Suivant les dispositions de l’article L512-2 du Code des procédures civiles d’exécution, les frais occasionnés par une mesure conservatoire sont à la charge du débiteur, sauf décision contraire du juge. Lorsque la mainlevée a été ordonnée par le juge, le créancier peut être condamné à réparer le préjudice causé par la mesure conservatoire.
En l’espèce, Madame [E] [R] perdant principalement la présente instance, il convient de la condamner au paiement des dépens.
— Frais irrépétibles
En application de l’article 700 du code de procédure civile, le juge condamne la partie tenue aux dépens ou qui perd son procès à payer : 1° A l’autre partie la somme qu’il détermine, au titre des frais exposés et non compris dans les dépens ; / […]/
Dans tous les cas, le juge tient compte de l’équité ou de la situation économique de la partie condamnée. Il peut, même d’office, pour des raisons tirées des mêmes considérations, dire qu’il n’y a pas lieu à ces condamnations. /Les parties peuvent produire les justificatifs des sommes qu’elles demandent. / […]
Madame [E] [R], partie perdante, sera condamnée à verser à Madame [Z] [O] et Monsieur [T] [O] une somme de 2.300 euros au titre de l’article 700 du code de procédure civile.
— Exécution provisoire
Conformément à l’article 514 du code de procédure civile, les décisions de première instance sont de droit exécutoires à titre provisoire à moins que la loi ou la décision rendue n’en dispose autrement.
L’article 514-1 du code de procédure civile dispose que le juge peut écarter l’exécution provisoire de droit, en tout ou partie, s’il estime qu’elle est incompatible avec la nature de l’affaire. Il statue, d’office ou à la demande d’une partie, par décision spécialement motivée.
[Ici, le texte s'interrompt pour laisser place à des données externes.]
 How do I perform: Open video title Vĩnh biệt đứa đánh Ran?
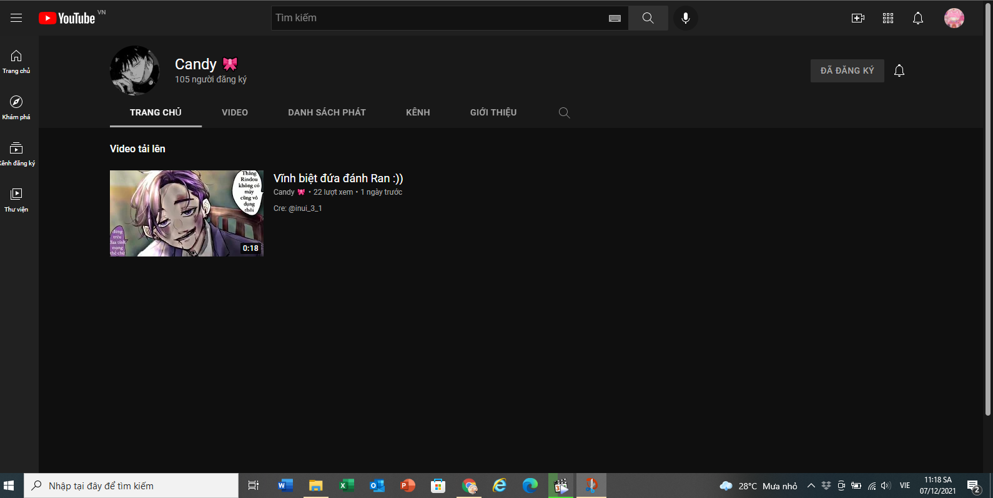tap(338, 178)
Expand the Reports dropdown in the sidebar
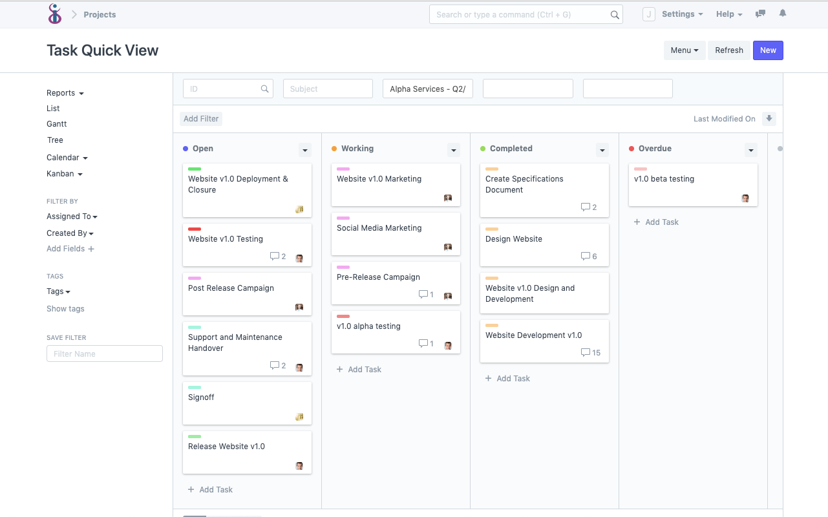828x517 pixels. click(65, 92)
En l’espèce, il convient de rappeler que l’exécution provisoire du jugement est de droit.
PAR CES MOTIFS
Le Tribunal,
REÇOIT Madame [Z] [O] et Monsieur [T] [O] en leur intervention volontaire en qualité d’héritiers de Monsieur [P] [O],
CONDAMNE Madame [E] [R] à verser à Madame [Z] [O] et Monsieur [T] [O] en leur qualité d’héritiers de Monsieur [P] [O] ainsi qu’à Madame [Z] [O] en son nom propre la somme totale de 30.900 euros, outre intérêts au taux légal à compter du 17 mai 2024,
DEBOUTE Monsieur [T] [O] et Madame [Z] [O] de leur demande formée au titre de la réparation d’un préjudice moral de Monsieur [P] [O],
DEBOUTE Madame [Z] [O] de sa demande formée au titre de d’un préjudice moral,
DEBOUTE Monsieur [T] [O] de sa demande formée au titre d’un préjudice moral,
CONDAMNE Madame [E] [R] aux entiers dépens,
CONDAMNE Madame [E] [R] payer à Madame [Z] [O] et à Monsieur [T] [O] la somme de 2.300 euros au titre de l’article 700 du code de procédure civile,
RAPPELLE l’exécution provisoire du présent jugement.
La présente décision est signée par Madame Mariette DUMAS, Vice-Présidente et Monsieur Lionel GARNIER, Cadre Greffier.